乳がんのがん細胞は、わきの下にあるリンパ節(腋窩リンパ節)に入り込み、全身に転移します。この腋窩リンパ節を手術で取り除き、実際に転移があるかどうかを調べるのが「腋窩リンパ節郭清」です。早期乳がんには、より体の負担が少ない「センチネルリンパ節生検」が行われます。
腋窩リンパ節郭清の必要性とその影響
転移の状況を知るために有効だが、合併症も
乳がんのがん細胞が最初に転移するリンパ節のほとんどが「腋窩リンパ節」で、そこからリンパの流れにのって、周辺のリンパ節に入り込み。全身に転移します。そのため、手術前に触診や画像診断などで腋窩リンパ節に転移があると診断された場合には腋窩リンパ節を切除します。これを「腋窩リンパ節郭清」と呼びます。リンパ節郭清の範囲は腋の下から鎖骨に向かって、レベル1から3に分けられますが、転移レベルとともに周辺の脂肪とともにリンパ節を切除します。現在はレベル1からレベル2の郭清が一般的です。

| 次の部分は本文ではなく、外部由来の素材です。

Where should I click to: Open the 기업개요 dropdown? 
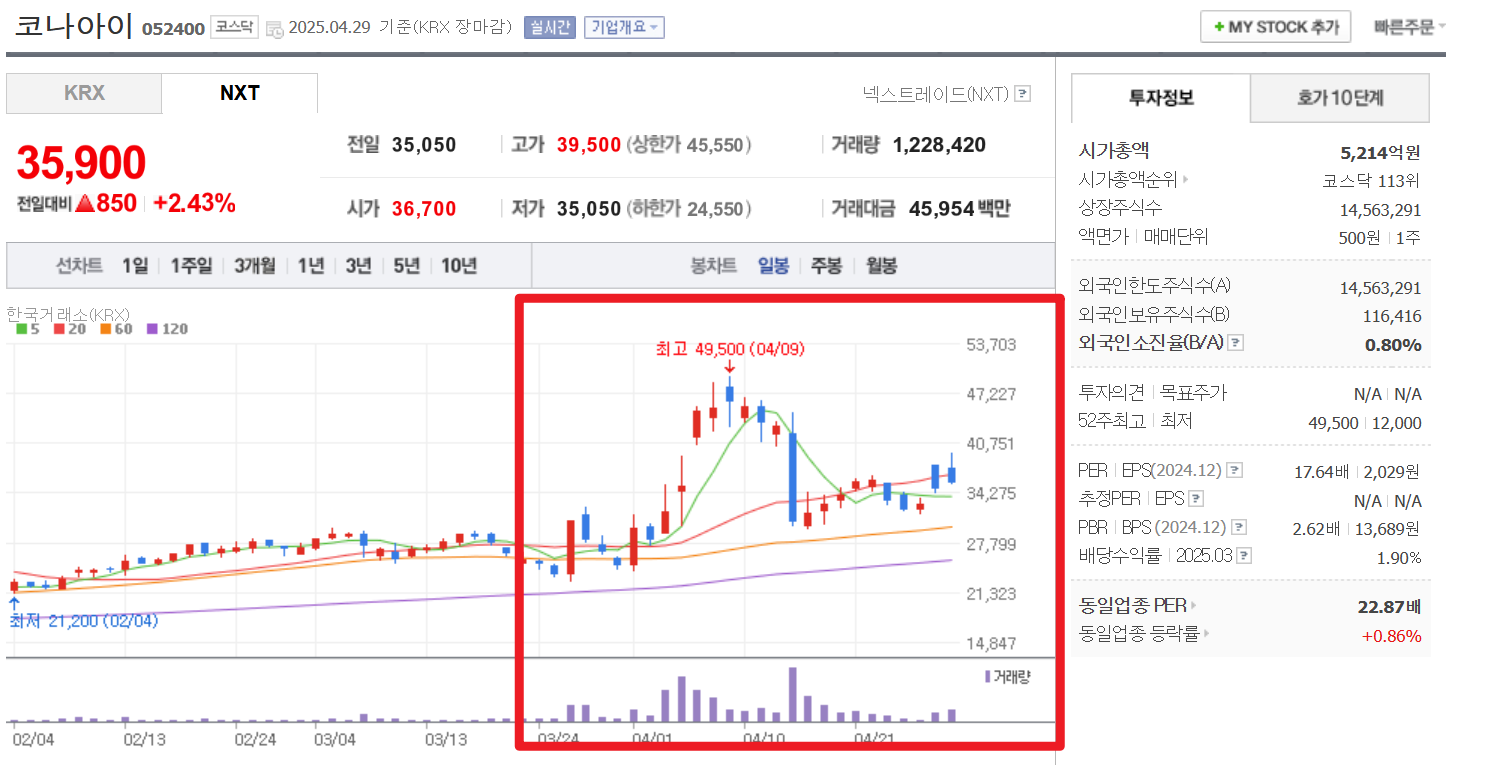[624, 27]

切除した後は病理検査でリンパ節に転移がないかを調べますが、転移個数が多いほど再発の危険性が高くなることが知られており、術後の治療方針を決めるためにも重要であると考えられます。
ただし腋窩リンパ節郭清を行うことで、手術した側の腕が上がりにくくなったり、しびれたりする症状のほか、リンパの流れが滞り、腕や手がむくむ「リンパ浮腫」という合併症が起こることがあります。
センチネルリンパ節生検とは
腋窩リンパ節への転移が認められない、早期乳がんが対象
腋窩リンパ節郭清は、乳がんの標準治療として行われてきましたが、2000年代前半から、手術前に明らかな腋窩リンパ節への転移がないと診断された早期乳がんでは、より体への負担が少ない「センチネルリンパ節生検」が行われるようになりました。

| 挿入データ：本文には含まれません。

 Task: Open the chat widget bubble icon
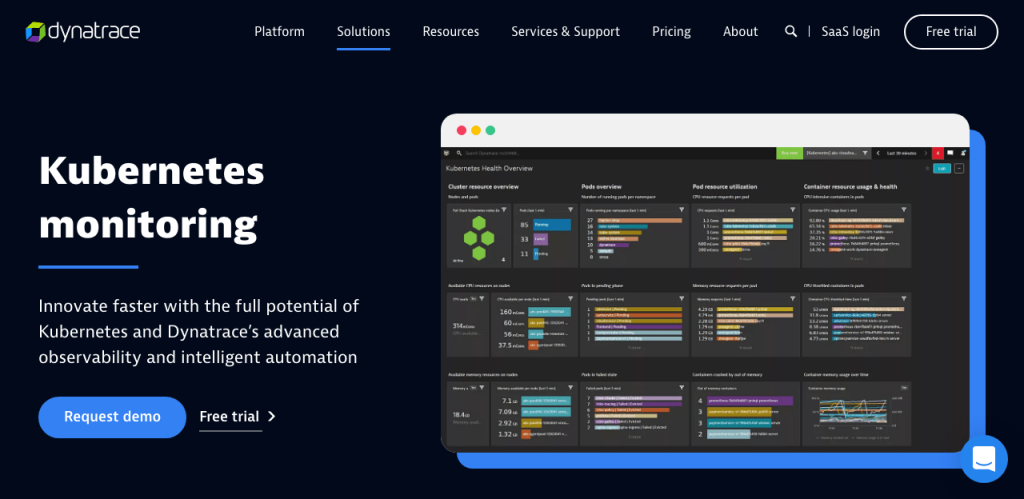(x=983, y=459)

センチネルリンパとは乳房内にある乳がん細胞が最初にたどり着くリンパ節と定義されています。「センチネル」とは見張り役という意味です。生検によってこの部分の転移がないとわかれば、その他のリンパ節の郭清を行う必要はないと判断できます。
通常、センチネルリンパ節生検は乳房の手術の際に行われます。腫瘍の周りや乳輪に微量の放射性同位元素(わずかな放射線を発する物質、アイソトープ)、もしくは色素を注入すると、リンパ管を通じてセンチネルリンパ節に集まります。放射線が検出されたり、色素で染まったりしたセンチネルリンパ節を摘出して、切除し、転移の有無を即座に顕微鏡で調べます。もしセンチネルリンパ節に転移がなければ、腋窩リンパ節郭清は省略できます。